千田さん「"農はだて"とは、新年初めての農作業を始める日に行われた伝統行事ですが、1年の豊作と農作業の安全、これを祈って"農はだて"を再興し、伝統文化の素晴らしさを感じていただけるイベントとしております」

 かつて行われていた年中行事、"農はだて"。伝統を今に伝えるイベント、『農はだてのつどい』にカメラが密着しました。

午後4時。ステージの周りに、人々が 集まります。『農はだてのつどい』最初のイベント、「縄ないチャンピオン決定戦」が、始まります。参加するのは、地元の小学5年生と6年生。制限時間内でどこまで長く作れるか!が勝負のルールです。

個人戦で優勝したのは、6年生の小野寺 心春(おのでらこはる)さんです。

小野寺さん「学校で頑張って練習したので、できました。」

お父さんに、優勝の 報告です。

父「おめでとう。まさか優勝すると思ってなかったんで、ビックリしました。
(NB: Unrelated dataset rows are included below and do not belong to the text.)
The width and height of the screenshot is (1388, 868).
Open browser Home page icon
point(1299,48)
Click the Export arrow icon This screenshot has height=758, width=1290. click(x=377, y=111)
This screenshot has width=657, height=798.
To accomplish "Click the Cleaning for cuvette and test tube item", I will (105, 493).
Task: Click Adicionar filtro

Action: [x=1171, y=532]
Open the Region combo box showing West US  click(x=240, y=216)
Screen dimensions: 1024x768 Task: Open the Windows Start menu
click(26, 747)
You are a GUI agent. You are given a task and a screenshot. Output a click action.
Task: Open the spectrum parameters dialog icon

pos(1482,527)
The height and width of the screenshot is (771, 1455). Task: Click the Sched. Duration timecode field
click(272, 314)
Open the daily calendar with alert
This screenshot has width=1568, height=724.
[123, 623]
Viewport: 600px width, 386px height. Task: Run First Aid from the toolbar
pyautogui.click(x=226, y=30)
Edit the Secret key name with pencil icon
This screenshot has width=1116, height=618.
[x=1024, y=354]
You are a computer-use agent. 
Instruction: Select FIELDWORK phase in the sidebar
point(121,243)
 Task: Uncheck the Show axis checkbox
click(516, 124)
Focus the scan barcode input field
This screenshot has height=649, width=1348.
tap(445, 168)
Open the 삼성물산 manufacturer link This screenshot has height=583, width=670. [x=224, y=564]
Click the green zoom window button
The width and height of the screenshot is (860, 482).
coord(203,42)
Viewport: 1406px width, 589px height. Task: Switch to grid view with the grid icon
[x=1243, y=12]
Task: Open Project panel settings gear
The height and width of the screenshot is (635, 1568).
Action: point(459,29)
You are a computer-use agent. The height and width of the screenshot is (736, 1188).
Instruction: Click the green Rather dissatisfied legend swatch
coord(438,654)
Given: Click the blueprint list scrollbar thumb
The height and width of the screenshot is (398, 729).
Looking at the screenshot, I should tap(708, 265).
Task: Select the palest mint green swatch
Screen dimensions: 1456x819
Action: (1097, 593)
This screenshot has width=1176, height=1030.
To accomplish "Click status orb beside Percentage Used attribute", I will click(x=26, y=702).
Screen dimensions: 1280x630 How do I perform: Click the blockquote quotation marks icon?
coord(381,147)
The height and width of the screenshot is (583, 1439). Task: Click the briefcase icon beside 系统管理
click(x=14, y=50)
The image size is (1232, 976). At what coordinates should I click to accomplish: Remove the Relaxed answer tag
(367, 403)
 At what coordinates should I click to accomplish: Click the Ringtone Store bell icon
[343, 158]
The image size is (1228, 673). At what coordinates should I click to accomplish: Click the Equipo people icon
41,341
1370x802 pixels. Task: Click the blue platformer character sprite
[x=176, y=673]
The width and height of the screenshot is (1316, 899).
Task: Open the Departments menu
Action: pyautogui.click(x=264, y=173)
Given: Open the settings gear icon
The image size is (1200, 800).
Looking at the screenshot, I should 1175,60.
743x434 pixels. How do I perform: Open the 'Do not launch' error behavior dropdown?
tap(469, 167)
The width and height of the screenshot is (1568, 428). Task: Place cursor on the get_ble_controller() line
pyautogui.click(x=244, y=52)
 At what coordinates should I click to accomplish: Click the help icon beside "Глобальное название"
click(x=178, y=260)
」

 個人戦 3位は、5年生の阿部 綺乃(あべきの)さん。おじいさんも、喜びを 隠せません。

祖父「力強く感じました。こんなこと やってるんだっていうかできるんだっていうのが、チョット見えて、すげぇ良かったですね。」

午後5時。会場が 夕闇に包まれる頃、「かがり火」が 点火されます。

幻想的な雰囲気の中、「郷土芸能」が 披露されます。

地元、「行山流 都鳥鹿踊(ぎょうざんりゅう とどり ししおどり)」の、勇壮な舞い。観客の中に、鹿踊を 熱心に見つめる、幼い兄弟の姿がありました。名残惜しそうに 鹿踊を見送る2人は、家で 鹿踊を 練習しているのだとか。

兄「鹿踊の… 踊りたいです。」

踊り終えた 鹿踊の皆さんを カメラに収めているのはアルゼンチン出身で パリ在住の写真家、「マティアス・コラル」さん。鹿踊を観るために、日本に やって来ました。

翻訳「今まで、ヨーロッパの伝統的な風習とかを記録しているので日本でも同じような伝統芸能を記録して、世界的な共通項を探りたい。(初めて鹿踊を観て)リズムや太鼓の音、全てのパフォーマンスに魅了された。明日は(一関市の)"舞川鹿子躍"を撮りに行く。」

 日本の伝統芸能に魅了された コラルさん。"農はだて"にも、伝統的な行事があります。稲に見立てた 稲わらを、特設の雪原に植える「庭田植(にわたうえ)」豊作を祈願して行う行事です。今年は暖冬の影響で 雪が少なく、規模を縮小しての 開催でした。

参加者「結構疲れますけども(笑)昔から豊作を祈ってやってた事なので、続けていけたらいいなと思いますけどね、伝統的な事ですから。」

ミズキの枝に、色とりどりの団子を飾る「みずき団子」。五穀豊穣を祈る、小正月行事も 行われました。『農はだてのつどい』に集まる皆さんの、楽しみの ひとつです。

祖母「慌てて来たんです。(笑)家から。"あ、今日 お祭りだ"って。コロナでできなかった時もあったので、このようにできるって事は、幸せな事ですね。」孫「ダンスとかあってね~ すごいね、楽しい。」

「みずき団子」が飾られて、会場内は 賑やかさを増してきました。

会場を、ぐるりと囲む 輪踊り。厄年連(やくどしれん)の皆さんによる「つがい踊り」です。25歳、33歳、42歳、49歳の 厄年連が、参加しました。

踊り手と 観客が 一体となった「つがい踊り」が終わったら、厄年連による「福餅(ふくもち)まき」が 始まります。

初参加となった 25歳厄年連の代表も、感謝の気持ちを込め、福餅をまきました。

亀井さん「小学生の頃から"縄ない"の大会に出たりとか、見に行ったりとかずっとしてたので、ここまで続いてくれてすごい良かったなとは思ってます。今後も、この胆沢の町を活性化できるような祭りになっていってくれたらいいなと思います。」

『農はだてのつどい』も、いよいよ フィナーレ。冬の夜空を彩る、花火。

 消えかけていた、農業にまつわる 伝統行事。豊作や 安全を祈る伝統文化は、胆沢の地に脈々と 受け継がれています。